The team, led by Professor Mark Pallen, Professor of Microbial Genomics at Warwick Medical School, working with Helen Donoghue at University College London and collaborators in Birmingham and Budapest, sought to use the technique to identify TB DNA in a historical specimen.
The term ‘metagenomics’ is used to describe the open-ended sequencing of DNA from samples without the need for culture or target-specific amplification or enrichment. This approach avoids the complex and unreliable workflows associated with culture of bacteria or amplification of DNA and draws on the remarkable throughput and ease of use of modern sequencing approaches.
The sample came from a Hungarian woman, Terézia Hausmann, who died aged 28 on 25 December 1797. Her mummified remains were recovered from a crypt in the town of Vác, Hungary. When the crypt was opened in 1994, it was found to contain the naturally mummified bodies of 242 people. Molecular analyses of the chest sample in a previous study confirmed the diagnosis of tuberculosis and hinted that TB DNA was extremely well preserved in her body.

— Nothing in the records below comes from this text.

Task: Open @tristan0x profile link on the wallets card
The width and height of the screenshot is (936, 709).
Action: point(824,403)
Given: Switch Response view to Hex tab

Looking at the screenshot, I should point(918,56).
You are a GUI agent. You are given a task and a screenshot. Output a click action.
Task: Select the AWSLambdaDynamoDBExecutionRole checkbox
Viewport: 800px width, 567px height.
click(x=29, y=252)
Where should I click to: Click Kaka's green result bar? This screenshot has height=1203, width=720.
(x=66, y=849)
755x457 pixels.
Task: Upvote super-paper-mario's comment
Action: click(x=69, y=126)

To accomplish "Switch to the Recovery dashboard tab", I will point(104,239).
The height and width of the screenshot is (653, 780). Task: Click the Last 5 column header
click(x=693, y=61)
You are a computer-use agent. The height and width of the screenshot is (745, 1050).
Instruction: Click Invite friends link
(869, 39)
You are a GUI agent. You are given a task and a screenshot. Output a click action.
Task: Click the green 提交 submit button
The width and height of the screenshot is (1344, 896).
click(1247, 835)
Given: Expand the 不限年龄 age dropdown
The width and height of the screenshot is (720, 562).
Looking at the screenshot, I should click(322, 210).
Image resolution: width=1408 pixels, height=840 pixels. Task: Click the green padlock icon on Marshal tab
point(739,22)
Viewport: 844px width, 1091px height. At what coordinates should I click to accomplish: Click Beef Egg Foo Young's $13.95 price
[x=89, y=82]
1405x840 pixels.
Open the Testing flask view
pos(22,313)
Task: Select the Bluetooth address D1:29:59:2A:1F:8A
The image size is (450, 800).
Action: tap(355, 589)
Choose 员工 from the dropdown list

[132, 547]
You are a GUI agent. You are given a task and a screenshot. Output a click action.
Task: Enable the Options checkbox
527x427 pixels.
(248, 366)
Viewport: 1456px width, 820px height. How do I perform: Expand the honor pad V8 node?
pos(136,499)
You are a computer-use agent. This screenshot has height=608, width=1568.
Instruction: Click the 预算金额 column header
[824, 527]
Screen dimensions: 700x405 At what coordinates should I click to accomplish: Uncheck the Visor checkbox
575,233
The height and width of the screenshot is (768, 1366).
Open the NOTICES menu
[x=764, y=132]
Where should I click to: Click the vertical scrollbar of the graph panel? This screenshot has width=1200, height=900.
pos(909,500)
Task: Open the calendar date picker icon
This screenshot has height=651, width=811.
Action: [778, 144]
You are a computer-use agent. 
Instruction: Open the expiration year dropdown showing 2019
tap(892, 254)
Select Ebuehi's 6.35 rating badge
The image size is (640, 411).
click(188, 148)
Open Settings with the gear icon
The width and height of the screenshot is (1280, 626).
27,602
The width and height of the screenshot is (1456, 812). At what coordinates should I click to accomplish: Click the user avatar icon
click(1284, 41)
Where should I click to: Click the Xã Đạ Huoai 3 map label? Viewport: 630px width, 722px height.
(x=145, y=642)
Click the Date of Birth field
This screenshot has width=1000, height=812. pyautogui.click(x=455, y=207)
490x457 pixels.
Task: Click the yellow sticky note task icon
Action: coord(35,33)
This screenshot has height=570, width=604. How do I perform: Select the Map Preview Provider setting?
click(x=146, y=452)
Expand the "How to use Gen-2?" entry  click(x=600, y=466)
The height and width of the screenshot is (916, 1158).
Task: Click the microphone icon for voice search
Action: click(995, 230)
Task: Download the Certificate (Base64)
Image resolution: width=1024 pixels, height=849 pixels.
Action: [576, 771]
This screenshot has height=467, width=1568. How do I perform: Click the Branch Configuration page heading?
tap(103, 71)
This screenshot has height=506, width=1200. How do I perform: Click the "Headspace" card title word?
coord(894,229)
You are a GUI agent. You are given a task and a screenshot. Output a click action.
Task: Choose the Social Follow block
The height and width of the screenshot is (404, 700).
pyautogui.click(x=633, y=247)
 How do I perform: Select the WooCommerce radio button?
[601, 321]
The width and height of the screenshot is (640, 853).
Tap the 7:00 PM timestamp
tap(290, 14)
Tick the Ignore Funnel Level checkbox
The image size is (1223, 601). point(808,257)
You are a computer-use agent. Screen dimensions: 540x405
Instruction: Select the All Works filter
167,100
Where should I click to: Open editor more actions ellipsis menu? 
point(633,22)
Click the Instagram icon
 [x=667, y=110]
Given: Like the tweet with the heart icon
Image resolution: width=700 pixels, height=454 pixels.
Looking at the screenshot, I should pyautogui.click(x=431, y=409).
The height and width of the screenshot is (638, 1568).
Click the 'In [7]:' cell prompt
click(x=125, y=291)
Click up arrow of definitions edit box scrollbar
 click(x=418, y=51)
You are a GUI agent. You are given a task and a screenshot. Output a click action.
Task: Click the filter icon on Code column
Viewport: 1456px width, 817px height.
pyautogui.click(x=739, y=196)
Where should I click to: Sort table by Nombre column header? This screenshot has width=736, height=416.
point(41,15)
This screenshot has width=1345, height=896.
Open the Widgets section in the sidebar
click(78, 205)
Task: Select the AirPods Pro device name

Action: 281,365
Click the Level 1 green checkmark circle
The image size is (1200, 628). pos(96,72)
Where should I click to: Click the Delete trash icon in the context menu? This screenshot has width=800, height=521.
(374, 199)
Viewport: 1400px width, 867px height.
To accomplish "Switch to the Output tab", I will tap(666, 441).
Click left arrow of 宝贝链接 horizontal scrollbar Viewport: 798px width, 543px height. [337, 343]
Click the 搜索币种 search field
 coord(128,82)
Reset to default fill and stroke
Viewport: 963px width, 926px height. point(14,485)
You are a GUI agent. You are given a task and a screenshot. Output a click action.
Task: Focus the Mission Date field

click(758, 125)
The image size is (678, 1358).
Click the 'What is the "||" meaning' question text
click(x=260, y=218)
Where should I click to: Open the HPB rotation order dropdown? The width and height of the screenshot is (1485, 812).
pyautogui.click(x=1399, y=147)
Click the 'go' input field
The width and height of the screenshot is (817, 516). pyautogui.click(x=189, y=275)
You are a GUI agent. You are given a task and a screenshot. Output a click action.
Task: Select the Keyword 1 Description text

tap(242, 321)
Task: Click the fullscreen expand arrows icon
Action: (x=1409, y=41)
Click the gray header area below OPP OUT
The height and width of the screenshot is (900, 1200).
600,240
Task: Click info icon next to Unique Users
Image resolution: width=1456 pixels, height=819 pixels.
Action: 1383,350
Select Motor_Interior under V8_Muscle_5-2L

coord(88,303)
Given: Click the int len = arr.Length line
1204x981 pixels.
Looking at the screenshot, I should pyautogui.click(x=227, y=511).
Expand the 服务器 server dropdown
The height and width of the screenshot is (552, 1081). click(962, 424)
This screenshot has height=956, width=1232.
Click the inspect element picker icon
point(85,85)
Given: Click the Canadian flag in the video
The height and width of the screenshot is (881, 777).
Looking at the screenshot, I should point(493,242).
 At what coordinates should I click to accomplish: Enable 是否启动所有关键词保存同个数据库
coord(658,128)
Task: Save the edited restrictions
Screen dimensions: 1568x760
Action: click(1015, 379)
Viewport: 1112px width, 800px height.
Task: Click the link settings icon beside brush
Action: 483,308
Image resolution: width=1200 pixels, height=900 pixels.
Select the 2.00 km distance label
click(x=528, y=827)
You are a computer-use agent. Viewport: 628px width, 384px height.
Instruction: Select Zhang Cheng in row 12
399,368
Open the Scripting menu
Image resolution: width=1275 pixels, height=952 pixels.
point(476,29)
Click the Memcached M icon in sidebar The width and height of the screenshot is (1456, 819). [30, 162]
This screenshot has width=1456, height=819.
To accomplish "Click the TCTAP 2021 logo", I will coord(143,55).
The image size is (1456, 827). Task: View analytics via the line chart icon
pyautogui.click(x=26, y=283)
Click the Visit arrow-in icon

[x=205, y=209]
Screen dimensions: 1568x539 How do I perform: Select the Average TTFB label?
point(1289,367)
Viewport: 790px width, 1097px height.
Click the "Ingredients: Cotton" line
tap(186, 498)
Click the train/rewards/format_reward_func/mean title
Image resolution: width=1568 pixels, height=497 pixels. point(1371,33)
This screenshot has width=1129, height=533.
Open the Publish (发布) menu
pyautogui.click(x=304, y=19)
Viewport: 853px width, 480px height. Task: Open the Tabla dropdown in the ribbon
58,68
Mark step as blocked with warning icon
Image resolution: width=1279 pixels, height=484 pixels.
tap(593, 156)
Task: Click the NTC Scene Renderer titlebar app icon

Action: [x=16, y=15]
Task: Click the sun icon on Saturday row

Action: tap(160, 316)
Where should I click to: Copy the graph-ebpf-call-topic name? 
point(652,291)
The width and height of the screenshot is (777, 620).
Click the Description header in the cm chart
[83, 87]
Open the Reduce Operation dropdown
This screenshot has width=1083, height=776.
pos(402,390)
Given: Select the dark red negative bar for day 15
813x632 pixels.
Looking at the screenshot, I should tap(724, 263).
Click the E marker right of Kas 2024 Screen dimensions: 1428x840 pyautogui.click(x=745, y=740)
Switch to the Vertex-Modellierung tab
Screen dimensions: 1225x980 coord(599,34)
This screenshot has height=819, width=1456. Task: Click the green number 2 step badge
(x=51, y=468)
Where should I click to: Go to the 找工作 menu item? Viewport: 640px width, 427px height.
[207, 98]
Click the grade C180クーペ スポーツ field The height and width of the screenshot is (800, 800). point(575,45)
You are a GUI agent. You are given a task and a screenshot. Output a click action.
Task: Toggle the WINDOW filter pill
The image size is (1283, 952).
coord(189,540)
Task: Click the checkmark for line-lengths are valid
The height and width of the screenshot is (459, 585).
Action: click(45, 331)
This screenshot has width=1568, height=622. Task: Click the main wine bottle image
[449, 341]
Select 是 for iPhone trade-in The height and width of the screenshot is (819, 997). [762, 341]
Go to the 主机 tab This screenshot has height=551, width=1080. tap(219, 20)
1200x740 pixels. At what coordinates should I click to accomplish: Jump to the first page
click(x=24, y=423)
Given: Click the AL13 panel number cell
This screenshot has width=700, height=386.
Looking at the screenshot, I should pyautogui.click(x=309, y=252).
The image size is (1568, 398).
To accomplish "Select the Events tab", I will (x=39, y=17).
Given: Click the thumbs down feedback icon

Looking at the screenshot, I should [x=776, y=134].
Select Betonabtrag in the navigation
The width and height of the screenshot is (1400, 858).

Professor Pallen explained the importance of the breakthrough, “Most other attempts to recover DNA sequences from historical or ancient samples have suffered from the risk of contamination, because they rely on amplification of DNA in the laboratory, plus they have required onerous optimisation of target-specific assays. The beauty of metagenomics is that it provides a simple but highly informative, assumption-free, one-size-fits-all approach that works in a wide variety of contexts. A few months ago we showed that metagenomics allowed us to identify an E. coli outbreak strains from faecal samples and a few weeks ago a similar approach was shown by another group to deliver a leprosy genome from historical material”.
The research, published this week in the New England Journal of Medicine, showed that Terézia Hausmann suffered from a mixed infection with two different strains of the TB bacterium. This information, combined with work on contemporary tuberculosis, highlights the significance of mixed-strain infections, particularly when tuberculosis is highly prevalent.
Professor Pallen added, “It was fascinating to see the similarities between the TB genome sequences we recovered and the genome of a recent outbreak strain in Germany. It shows once more that using metagenomics can be remarkably effective in tracking the evolution and spread of microbes without the need for culture – in this case, metagenomes revealed that some strain lineages have been circulating in Europe for more than two centuries.”